Wilson H. da Silva
Le Cosatu expulse le syndicat des métallos
Le 8 novembre dernier, le Congrès des syndicats d'Afrique du Sud (Cosatu), qui fait partie du gouvernement du pays, a décidé de l'expulsion du Syndicat des métallos sud-africains (NUMSA), en représailles à l'appel de cette organisation syndicale pour la construction d'un Front unique pour un mouvement socialiste.
Le NUMSA, qui a une base de 350 000 travailleurs, fut expulsé par 33 voix contre 24 des membres du Comité exécutif du Cosatu ; et cela un an après que le NUMSA ait décidé, lors d'un congrès extraordinaire, d'entamer un processus de discussion interne concernant la rupture avec la dénommée Alliance tripartite, une alliance de gouvernement formée par le Congrès National Africain (ANC), le Cosatu et le Parti communiste (PC), au pouvoir depuis l'élection de Nelson Mandela en 1994.

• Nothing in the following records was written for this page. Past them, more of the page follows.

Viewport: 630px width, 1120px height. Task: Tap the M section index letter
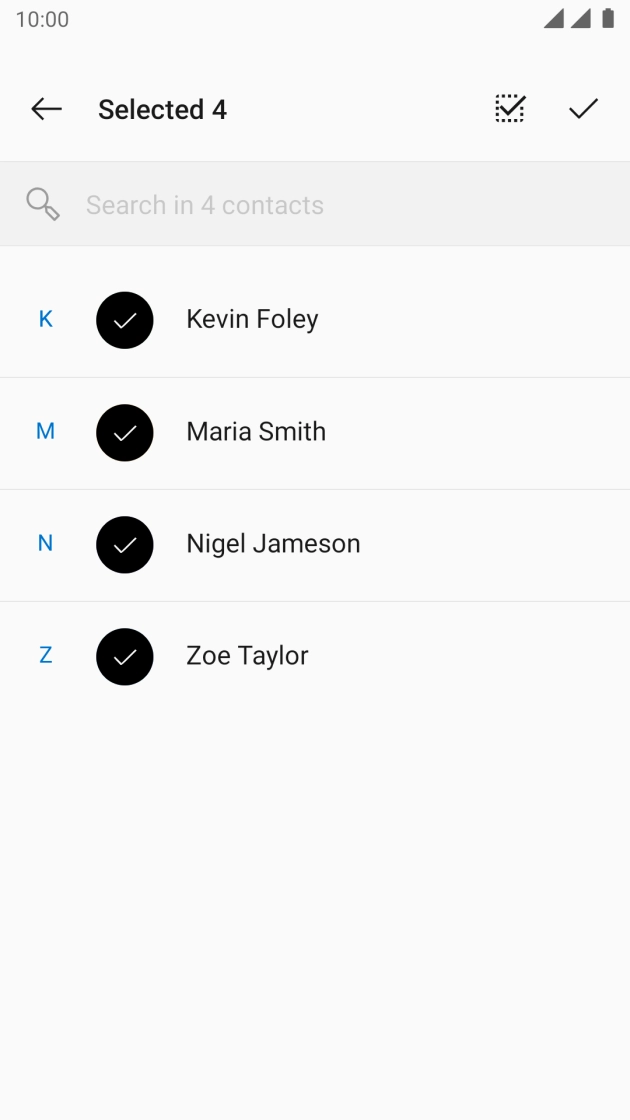45,431

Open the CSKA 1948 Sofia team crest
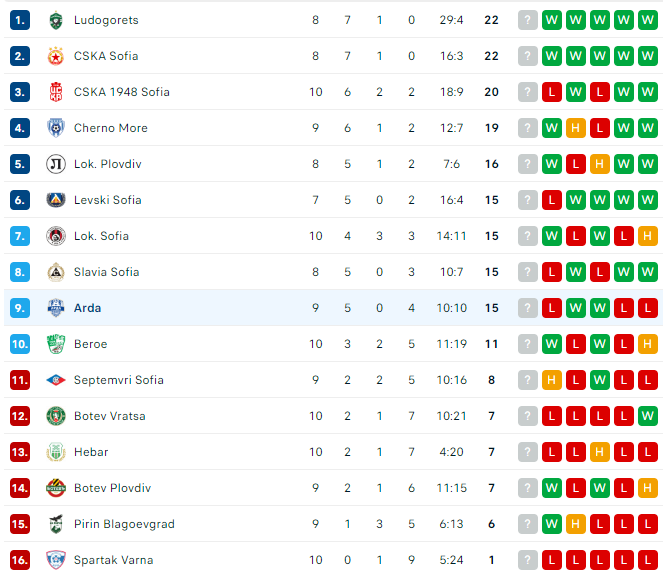[x=56, y=92]
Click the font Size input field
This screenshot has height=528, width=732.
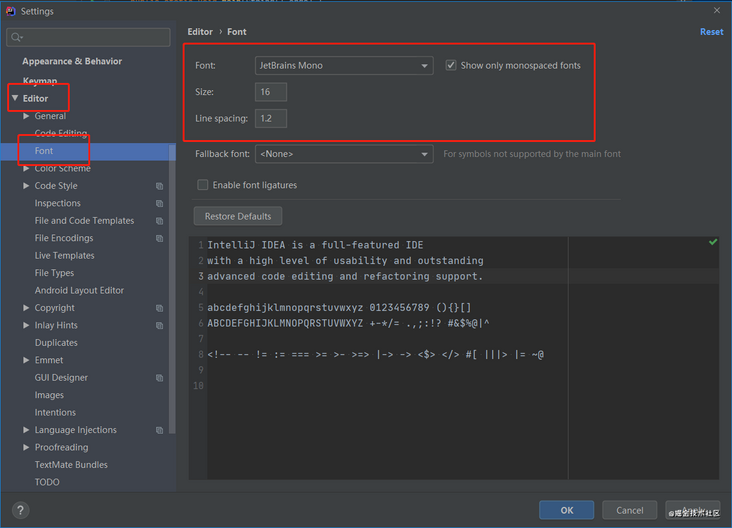click(270, 92)

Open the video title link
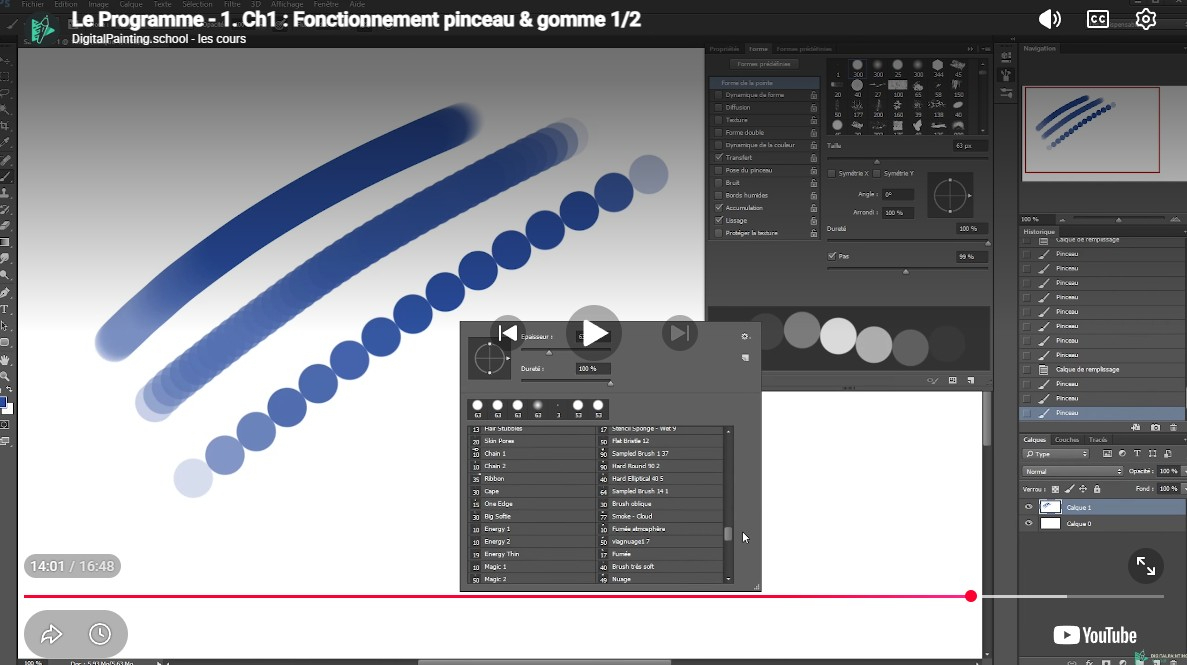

La décision du NUMSA avait été prise sur base de la caractérisation selon laquelle « les politiques du parti au pouvoir – le Congrès National Africain – ont affecté négativement la classe ouvrière » ; et que le Cosatu ne s'est pas opposé à « ces politiques anti-ouvrières », au mépris de ses propres statuts, et en « sacrifiant les intérêts de la classe ouvrière, afin de maintenir l'alliance avec l'ANC et le PC ». Voir le communiqué de la NUMSA du 9 novembre.
Qui plus est, selon ce communiqué, « le plus grand crime du NUMSA fut le fait d'avoir décidé démocratiquement, dans son propre congrès, la défense de l'indépendance politique de la Fédération, face à l'aggravation des conditions de vie de la classe ouvrière suite aux politiques néolibérales de l'ANC ».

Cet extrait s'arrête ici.